◆ EXERCISE DIRECTIONS ◆
Your answer should consist of the lines in the data below that contain "section".

Saved data entries:

BEGIN

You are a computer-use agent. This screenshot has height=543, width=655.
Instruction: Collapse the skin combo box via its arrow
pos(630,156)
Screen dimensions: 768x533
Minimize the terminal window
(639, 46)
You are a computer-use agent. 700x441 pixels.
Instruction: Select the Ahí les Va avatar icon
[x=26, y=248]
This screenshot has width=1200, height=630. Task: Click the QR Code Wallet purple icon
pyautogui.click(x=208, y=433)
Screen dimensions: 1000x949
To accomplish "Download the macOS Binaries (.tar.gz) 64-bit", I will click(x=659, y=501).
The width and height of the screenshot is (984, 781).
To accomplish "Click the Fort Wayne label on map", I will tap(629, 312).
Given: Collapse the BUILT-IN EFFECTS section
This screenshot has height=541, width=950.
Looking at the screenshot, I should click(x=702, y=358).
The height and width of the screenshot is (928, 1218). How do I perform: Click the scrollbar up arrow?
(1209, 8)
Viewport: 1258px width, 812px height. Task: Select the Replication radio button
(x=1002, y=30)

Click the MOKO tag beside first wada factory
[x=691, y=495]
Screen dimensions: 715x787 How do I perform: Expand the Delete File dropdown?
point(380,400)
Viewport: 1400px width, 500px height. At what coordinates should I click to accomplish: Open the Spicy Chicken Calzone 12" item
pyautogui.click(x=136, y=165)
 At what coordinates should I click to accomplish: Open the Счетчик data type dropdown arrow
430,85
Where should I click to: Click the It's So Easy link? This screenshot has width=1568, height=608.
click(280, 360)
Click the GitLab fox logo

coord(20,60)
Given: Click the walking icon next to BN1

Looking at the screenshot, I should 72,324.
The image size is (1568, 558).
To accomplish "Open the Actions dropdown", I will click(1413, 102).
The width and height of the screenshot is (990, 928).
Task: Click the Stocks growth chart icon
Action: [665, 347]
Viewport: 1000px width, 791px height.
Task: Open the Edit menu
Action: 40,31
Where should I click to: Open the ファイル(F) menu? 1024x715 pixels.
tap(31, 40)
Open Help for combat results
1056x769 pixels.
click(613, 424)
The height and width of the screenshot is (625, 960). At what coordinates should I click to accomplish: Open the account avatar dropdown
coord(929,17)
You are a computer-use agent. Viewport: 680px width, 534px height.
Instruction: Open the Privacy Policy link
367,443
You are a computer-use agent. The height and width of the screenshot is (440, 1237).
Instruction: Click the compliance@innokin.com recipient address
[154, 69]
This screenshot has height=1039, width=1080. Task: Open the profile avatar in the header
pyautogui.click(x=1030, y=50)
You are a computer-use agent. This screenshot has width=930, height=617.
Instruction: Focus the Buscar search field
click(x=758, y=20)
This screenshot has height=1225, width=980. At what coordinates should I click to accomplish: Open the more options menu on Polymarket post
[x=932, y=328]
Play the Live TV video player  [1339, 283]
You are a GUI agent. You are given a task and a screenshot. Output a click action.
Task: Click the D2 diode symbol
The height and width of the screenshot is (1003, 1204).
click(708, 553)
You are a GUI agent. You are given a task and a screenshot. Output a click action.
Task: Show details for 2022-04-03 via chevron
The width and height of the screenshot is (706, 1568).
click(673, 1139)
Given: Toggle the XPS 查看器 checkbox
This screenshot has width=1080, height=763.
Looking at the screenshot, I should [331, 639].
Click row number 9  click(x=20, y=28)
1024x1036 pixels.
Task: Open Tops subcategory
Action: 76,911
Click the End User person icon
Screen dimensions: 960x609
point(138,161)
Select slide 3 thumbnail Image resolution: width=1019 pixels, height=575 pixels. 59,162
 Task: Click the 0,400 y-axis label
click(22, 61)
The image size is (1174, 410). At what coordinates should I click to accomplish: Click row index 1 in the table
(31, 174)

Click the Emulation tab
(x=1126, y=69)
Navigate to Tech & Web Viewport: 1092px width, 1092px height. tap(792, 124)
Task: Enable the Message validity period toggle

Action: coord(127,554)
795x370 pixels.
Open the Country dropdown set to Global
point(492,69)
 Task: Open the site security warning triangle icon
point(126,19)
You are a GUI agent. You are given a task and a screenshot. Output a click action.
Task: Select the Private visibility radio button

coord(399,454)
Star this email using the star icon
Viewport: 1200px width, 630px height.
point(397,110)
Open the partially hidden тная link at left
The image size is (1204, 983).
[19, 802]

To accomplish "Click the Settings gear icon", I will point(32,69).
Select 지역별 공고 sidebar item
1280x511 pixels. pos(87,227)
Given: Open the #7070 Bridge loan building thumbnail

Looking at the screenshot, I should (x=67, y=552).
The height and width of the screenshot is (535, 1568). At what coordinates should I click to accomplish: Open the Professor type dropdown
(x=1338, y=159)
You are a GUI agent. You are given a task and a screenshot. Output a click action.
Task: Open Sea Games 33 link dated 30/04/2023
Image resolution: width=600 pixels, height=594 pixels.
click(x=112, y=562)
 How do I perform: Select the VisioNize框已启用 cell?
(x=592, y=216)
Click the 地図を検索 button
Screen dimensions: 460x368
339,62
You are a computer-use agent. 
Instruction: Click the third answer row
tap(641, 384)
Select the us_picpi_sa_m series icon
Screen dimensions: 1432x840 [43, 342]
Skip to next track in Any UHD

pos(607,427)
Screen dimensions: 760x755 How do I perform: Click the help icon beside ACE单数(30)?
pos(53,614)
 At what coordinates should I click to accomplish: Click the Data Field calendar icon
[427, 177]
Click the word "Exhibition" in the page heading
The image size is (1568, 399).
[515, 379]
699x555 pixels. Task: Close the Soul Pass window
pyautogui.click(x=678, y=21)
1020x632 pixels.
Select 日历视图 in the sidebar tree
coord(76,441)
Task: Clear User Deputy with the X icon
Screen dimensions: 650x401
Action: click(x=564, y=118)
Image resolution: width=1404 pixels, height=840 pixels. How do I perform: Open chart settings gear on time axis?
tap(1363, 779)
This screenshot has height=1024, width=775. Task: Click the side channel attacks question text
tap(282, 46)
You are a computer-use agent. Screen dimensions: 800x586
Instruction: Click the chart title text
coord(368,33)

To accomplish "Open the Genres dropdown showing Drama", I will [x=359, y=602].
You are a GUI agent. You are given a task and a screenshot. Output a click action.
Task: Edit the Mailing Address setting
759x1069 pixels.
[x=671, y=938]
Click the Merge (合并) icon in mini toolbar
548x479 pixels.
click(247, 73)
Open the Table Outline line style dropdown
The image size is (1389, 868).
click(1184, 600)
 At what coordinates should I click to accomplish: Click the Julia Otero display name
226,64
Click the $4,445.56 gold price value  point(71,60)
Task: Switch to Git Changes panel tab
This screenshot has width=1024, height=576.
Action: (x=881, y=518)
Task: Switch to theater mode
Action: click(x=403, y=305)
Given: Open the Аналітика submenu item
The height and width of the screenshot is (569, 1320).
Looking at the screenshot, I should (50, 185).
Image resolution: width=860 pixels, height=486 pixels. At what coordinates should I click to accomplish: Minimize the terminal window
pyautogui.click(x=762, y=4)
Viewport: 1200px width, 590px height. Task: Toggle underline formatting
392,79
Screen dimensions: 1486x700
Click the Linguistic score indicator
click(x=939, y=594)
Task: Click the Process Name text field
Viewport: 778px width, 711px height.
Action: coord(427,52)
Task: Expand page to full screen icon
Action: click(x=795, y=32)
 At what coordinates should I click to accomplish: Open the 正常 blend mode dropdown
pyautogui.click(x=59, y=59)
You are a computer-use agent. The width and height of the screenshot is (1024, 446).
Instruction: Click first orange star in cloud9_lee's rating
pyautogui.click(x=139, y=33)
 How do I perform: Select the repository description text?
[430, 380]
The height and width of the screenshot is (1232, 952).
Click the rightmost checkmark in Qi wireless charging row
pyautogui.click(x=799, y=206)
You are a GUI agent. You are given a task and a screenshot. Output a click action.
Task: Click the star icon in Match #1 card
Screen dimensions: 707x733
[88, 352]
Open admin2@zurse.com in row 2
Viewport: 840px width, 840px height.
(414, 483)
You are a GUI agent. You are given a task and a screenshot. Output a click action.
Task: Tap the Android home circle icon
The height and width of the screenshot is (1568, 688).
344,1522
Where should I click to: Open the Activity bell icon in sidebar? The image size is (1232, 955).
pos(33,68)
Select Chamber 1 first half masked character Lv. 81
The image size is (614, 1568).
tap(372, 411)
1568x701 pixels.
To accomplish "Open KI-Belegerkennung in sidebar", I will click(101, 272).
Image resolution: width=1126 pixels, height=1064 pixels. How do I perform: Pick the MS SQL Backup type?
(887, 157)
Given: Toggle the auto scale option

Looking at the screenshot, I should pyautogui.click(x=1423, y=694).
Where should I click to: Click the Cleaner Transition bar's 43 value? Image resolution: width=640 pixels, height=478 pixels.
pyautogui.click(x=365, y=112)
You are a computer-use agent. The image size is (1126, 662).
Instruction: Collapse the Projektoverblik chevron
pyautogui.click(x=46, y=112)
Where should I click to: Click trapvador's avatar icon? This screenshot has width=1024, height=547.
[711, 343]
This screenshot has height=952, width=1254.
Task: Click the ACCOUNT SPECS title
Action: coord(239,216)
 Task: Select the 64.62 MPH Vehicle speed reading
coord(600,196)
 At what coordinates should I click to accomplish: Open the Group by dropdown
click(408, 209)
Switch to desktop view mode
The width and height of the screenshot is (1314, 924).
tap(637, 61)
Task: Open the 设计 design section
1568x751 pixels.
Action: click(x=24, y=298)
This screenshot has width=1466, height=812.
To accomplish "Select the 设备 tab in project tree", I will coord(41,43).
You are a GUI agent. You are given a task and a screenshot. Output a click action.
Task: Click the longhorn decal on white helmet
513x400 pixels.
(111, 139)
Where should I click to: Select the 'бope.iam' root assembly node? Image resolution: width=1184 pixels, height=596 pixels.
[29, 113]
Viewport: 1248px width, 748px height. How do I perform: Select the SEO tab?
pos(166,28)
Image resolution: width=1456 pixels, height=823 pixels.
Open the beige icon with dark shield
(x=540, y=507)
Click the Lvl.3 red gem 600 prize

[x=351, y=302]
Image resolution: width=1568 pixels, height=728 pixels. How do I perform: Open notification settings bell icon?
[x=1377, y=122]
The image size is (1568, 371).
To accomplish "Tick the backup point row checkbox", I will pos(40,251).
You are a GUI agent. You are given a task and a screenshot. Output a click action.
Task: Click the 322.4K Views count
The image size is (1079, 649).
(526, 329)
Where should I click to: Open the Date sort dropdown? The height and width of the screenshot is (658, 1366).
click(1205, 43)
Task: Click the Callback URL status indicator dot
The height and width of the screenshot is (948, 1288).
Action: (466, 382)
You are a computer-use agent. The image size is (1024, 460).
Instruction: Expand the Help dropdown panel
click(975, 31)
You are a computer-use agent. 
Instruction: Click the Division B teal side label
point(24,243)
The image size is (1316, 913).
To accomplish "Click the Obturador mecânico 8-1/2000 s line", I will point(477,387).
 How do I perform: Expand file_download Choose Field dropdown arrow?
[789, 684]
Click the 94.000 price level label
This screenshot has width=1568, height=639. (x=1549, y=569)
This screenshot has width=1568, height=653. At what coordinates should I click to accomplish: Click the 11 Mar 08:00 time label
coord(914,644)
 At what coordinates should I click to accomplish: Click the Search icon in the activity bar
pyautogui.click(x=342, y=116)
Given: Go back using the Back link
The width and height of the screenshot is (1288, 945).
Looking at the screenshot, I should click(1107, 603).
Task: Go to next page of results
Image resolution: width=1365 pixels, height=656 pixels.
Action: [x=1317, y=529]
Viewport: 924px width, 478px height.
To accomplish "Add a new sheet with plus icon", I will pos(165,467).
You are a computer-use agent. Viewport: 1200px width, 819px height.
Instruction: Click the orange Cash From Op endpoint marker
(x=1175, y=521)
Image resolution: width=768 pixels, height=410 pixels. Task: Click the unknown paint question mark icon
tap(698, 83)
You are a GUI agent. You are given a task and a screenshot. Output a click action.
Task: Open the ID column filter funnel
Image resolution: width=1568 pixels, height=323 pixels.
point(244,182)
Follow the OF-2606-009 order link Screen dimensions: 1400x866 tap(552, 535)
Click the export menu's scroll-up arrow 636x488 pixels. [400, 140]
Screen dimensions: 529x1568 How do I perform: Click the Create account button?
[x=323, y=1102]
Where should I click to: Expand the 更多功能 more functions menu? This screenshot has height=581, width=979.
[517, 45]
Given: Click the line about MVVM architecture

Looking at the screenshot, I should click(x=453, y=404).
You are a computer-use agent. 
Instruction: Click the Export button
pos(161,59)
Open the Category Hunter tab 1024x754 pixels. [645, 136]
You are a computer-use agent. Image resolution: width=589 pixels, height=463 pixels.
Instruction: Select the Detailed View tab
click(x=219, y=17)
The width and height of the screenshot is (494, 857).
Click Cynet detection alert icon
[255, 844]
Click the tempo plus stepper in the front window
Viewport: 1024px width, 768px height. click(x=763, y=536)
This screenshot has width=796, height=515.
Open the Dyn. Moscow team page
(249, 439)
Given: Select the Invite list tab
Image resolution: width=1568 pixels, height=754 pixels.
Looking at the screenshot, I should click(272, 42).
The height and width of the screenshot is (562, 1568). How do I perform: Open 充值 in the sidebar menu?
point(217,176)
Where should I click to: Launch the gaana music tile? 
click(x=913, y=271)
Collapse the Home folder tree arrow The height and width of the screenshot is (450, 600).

END

◆ OUTPUT FOR THIS TASK ◆
Given: Collapse the BUILT-IN EFFECTS section
Task: Open the 设计 design section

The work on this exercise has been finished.